The normal library code to wait for the receipt of a packet is, from the SX12xx-LoRa library;

while (!digitalRead(_RXDonePin) && ((uint32_t) (millis() - startmS) < rxtimeout));

Which polls the _RXDonePin (normally DIO0) or waits for a time-out.

You can dispense with DIO0, leave it floating, and instead of waiting for DIO0 pin to go high you can use this bit of code;

while (!isRXdoneIRQ() && ((uint32_t) (millis() - startmS) < rxtimeout));

Where isRXdoneIRQ() is;

bool isRXdoneIRQ()
{
  return (readRegister(REG\_IRQFLAGS) & IRQ\_RX\_DONE);
}

There is a matching isTXdoneIRQ() function for polling the registers for when a transmit (TXdone) is complete.

So in practise you can use an SX127x LoRa device with only 4 IO pins, which is handy because if you try to use a LoRa device on an ESP32CAM, you are really short of pins, if you also want to use the SD card.

To make the use of LoRa for these limited pin situations I have written some ‘IRQ’ routines for the SX12XX-LoRa Library.

uint8_t transmitIRQ(uint8_t *txbuffer, uint8_t size, uint32_t txtimeout, int8_t txPower, uint8_t wait);
uint8_t receiveIRQ(uint8_t *rxbuffer, uint8_t size, uint32_t rxtimeout, uint8_t wait);
uint8_t transmitSXBufferIRQ(uint8_t startaddr, uint8_t length, uint32_t txtimeout, int8_t txpower, uint8_t wait);
uint8_t receiveSXBufferIRQ(uint8_t startaddr, uint32_t rxtimeout, uint8_t wait);
uint8_t transmitSXReliableIRQ(uint8_t startaddr, uint8_t length, uint16_t networkID, uint32_t txtimeout, int8_t txpower, uint8_t wait);
uint8_t receiveSXReliableIRQ(uint8_t startaddr, uint16_t networkID, uint32_t rxtimeout, uint8_t wait );
uint8_t sendSXReliableACKIRQ(uint8_t startaddr, uint8_t length, uint16_t networkID, uint16_t payloadcrc, int8_t txpower);
uint8_t waitSXReliableACKIRQ(uint8_t startaddr, uint16_t networkID, uint16_t payloadcrc, uint32_t acktimeout);
uint8_t transmitDTIRQ(uint8_t *header, uint8_t headersize, uint8_t *dataarray, uint8_t size, uint16_t networkID, uint32_t txtimeout, int8_t txpower, uint8_t wait);
uint8_t receiveDTIRQ(uint8_t *header, uint8_t headersize, uint8_t *dataarray, uint8_t size, uint16_t networkID, uint32_t rxtimeout, uint8_t wait );
uint8_t sendACKDTIRQ(uint8_t *header, uint8_t headersize, int8_t txpower);
uint8_t waitACKDTIRQ(uint8_t *header, uint8_t headersize, uint32_t acktimeout);

Apart from not needing the DIO0 or NRESET pins the above library functions operate in the same way as the non-IRQ equivalents.

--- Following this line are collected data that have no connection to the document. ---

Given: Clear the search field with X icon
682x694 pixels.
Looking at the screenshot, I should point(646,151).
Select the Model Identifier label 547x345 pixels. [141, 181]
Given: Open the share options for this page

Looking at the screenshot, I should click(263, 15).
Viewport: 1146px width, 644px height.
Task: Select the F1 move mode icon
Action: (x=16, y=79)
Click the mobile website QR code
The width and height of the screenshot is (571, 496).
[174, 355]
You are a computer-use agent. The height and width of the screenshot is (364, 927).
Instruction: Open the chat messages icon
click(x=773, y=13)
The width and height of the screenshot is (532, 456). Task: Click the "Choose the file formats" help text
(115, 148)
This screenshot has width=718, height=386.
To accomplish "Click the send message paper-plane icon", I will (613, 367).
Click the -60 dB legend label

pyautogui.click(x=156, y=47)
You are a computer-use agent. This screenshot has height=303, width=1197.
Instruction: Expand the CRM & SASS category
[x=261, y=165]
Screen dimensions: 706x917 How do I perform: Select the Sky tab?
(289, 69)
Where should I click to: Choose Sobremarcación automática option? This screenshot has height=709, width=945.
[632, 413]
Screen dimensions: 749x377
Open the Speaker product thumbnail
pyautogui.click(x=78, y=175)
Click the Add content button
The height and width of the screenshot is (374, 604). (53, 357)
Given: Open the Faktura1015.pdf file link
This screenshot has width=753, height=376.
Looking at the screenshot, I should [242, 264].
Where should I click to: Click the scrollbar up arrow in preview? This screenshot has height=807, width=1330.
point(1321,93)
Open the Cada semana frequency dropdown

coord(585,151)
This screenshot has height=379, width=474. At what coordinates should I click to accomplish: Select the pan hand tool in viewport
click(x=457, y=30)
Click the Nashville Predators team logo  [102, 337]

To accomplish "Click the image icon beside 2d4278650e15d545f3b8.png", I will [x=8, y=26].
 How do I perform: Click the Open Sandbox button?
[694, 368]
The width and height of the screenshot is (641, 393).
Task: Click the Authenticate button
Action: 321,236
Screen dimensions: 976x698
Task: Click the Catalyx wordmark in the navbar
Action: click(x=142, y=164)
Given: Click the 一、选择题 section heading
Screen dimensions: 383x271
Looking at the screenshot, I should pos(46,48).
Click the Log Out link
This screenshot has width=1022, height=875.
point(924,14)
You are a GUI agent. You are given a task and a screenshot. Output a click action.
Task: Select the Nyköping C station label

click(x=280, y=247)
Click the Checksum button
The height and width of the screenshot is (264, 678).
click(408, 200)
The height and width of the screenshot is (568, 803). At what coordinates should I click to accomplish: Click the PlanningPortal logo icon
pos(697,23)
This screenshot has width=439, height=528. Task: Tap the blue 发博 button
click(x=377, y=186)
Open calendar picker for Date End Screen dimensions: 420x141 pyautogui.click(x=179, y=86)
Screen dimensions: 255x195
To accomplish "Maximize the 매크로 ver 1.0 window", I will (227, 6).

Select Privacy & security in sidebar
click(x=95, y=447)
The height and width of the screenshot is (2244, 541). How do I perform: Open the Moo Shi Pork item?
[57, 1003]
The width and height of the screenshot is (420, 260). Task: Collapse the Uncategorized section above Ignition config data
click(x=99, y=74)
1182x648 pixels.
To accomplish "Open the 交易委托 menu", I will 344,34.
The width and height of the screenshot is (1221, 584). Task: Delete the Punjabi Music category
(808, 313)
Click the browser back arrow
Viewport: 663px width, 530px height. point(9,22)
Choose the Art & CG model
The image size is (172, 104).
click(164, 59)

These IRQ functions do not need NRESET or DIO0 defined and you can initialise the LoRa device like this;

LoRa.begin(NSS, DEVICE_SX1278);

There are various examples that use this limited pin approach;

3_LoRa_TransmitterIRQ
4_LoRa_ReceiverIRQ
8_LoRa_LowMemory_TXIRQ
9_LoRa_LowMemory_RXIRQ
219_Reliable_Transmitter_Data_RequestorIRQ
220_Reliable_Receiver_Data_RequestorIRQ
235_SDfile_Transfer_TransmitterIRQ

Stuart Robinson

September 2021